Strategies for Building a Connection between Your Hero
Another important characteristic of your sidekick is how they connect with your hero. Here are some tips to ensure they do.
One of the best ways to build a connection between the hero and sidekick is to give them shared values. They can be based on a common goal, belief system, or worldview. When the hero and sidekick share values, it creates a sense of unity and purpose that strengthens their bond.
Complementary Strengths and Weaknesses
Another strategy for building a connection between the hero and sidekick is to give them complementary strengths and weaknesses. The hero should have strengths the sidekick lacks, and the sidekick should have strengths that complement the hero's weaknesses. When the hero and sidekick work together to overcome challenges, it creates a sense of teamwork and mutual dependence.

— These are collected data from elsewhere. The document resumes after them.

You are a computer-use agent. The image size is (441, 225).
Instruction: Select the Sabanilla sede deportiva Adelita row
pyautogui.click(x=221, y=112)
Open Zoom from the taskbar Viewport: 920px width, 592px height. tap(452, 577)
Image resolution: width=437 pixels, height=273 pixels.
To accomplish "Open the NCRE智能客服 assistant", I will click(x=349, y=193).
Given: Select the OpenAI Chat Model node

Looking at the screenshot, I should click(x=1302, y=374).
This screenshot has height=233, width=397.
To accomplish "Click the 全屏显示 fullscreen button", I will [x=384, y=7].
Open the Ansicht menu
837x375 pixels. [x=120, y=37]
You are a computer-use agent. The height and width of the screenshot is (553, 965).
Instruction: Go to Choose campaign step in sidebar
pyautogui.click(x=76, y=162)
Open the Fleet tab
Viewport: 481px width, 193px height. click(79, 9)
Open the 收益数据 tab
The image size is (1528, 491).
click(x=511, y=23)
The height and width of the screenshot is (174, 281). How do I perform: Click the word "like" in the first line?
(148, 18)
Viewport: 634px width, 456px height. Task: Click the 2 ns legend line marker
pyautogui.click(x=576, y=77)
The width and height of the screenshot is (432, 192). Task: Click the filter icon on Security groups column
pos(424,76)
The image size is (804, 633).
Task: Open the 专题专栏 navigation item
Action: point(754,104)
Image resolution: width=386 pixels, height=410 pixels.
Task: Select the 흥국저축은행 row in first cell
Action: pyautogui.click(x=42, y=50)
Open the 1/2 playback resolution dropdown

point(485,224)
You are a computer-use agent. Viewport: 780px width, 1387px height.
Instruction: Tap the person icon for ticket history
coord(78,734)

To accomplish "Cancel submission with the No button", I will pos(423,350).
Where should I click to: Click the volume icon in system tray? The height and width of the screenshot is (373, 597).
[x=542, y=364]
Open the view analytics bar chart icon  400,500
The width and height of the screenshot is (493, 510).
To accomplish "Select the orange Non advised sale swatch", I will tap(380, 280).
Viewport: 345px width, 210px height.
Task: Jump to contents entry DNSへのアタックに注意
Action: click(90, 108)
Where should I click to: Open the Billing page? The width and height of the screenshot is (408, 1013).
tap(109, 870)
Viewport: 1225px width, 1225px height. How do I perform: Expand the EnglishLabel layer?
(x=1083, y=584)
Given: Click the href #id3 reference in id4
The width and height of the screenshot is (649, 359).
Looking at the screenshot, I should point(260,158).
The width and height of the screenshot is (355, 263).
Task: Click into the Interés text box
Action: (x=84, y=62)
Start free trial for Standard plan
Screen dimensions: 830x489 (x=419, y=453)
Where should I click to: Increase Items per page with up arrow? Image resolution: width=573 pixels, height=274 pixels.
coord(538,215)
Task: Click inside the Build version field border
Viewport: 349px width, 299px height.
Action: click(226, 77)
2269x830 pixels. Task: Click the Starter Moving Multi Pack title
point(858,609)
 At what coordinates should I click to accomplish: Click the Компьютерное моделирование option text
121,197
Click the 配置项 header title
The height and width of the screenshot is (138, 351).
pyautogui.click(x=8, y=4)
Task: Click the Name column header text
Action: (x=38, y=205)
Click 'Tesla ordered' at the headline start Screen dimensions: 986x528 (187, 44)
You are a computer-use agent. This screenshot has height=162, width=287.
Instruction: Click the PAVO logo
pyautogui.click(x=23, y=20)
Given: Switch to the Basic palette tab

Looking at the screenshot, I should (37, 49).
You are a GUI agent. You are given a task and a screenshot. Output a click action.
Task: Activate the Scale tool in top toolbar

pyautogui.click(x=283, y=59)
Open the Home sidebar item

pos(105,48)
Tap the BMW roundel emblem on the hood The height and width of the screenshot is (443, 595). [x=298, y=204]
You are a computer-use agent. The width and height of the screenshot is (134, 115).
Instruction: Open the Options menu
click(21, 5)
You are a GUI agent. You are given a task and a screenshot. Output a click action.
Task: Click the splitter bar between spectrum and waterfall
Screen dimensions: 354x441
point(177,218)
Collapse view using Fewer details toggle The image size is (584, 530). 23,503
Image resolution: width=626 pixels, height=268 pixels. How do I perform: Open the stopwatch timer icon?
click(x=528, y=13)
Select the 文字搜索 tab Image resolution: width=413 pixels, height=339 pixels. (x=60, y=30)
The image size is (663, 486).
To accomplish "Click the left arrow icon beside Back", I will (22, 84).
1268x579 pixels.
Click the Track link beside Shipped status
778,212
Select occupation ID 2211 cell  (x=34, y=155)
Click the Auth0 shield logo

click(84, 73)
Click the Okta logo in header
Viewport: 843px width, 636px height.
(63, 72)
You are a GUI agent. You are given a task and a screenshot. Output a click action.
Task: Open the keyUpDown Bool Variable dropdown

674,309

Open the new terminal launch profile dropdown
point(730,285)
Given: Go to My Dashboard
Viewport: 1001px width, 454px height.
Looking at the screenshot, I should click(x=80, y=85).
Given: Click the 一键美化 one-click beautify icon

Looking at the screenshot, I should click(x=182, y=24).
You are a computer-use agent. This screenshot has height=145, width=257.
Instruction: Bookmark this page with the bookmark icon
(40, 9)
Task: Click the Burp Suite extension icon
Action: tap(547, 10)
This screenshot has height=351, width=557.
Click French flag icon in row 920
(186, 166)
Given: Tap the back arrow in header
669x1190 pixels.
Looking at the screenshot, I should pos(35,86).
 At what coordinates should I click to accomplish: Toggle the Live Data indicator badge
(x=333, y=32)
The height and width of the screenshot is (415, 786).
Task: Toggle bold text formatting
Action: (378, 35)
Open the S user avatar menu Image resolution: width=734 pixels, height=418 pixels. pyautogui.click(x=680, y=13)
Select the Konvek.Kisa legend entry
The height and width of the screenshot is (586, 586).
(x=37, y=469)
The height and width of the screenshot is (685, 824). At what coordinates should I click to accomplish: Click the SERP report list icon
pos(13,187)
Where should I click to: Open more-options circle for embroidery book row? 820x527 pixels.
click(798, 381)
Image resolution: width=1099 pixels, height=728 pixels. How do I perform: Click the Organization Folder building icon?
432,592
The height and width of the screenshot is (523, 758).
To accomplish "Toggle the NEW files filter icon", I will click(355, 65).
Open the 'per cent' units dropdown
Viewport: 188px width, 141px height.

A shared history between the hero and sidekick can be based on past experiences, shared trauma, or even a simple childhood friendship. When the hero and sidekick have a shared history, it creates a sense of familiarity and understanding.
Moments of Vulnerability
Create moments of vulnerability for the hero and sidekick. They can be emotional, physical, or even comedic, and reveal a more intimate side of your characters. When the hero and sidekick show vulnerability, it creates a sense of empathy and compassion between them.
Shared Sense of Humor
Humor can be used to create inside jokes, lighten the mood, and even diffuse tension. When the hero and sidekick share a sense of humor, it creates a sense of camaraderie and mutual understanding, especially if they’re humor is a little off-color. We all have that friend.
Ways to Incorporate the Sidekick Character into the Storyline and Advance the Plot
Once you’ve given some depth to your sidekick, here are some ways to incorporate them into the story and use them to help advance your plot. After all, you included them for a reason.
Complement the Main Character's Personality
One of the best ways to incorporate a sidekick character into the storyline is to make sure they complement the main character's personality. If your protagonist is shy and introverted, consider making their sidekick outgoing and gregarious. This contrast not only provides some comedic relief, but can show your main character in a different light.
Give the Sidekick a Specific Skillset
This skillset could be anything from computer hacking to fighting to cooking. By doing so, you provide the audience with a unique perspective that wouldn't be possible with just the main character. Moreover, it also offers an opportunity to show how the main character relies on the sidekick character and how the duo works together to achieve their goals.
Use the Sidekick to Reveal Information
This information can be anything from backstory to character motivations to hidden agendas. By using the sidekick as a confidant, you can reveal information in a way that feels natural and organic.
Create Conflict between the Main Character and the Sidekick
By creating tension between the two characters, you can heighten the drama. This tension could be anything from a disagreement on how to approach a problem to a difference in values or beliefs.
Use the Sidekick to Foreshadow
This foreshadowing can be subtle, such as a passing comment or a glance between the main character and their sidekick. By using the sidekick to hint at what's to come, you can create a sense of anticipation and keep the audience engaged.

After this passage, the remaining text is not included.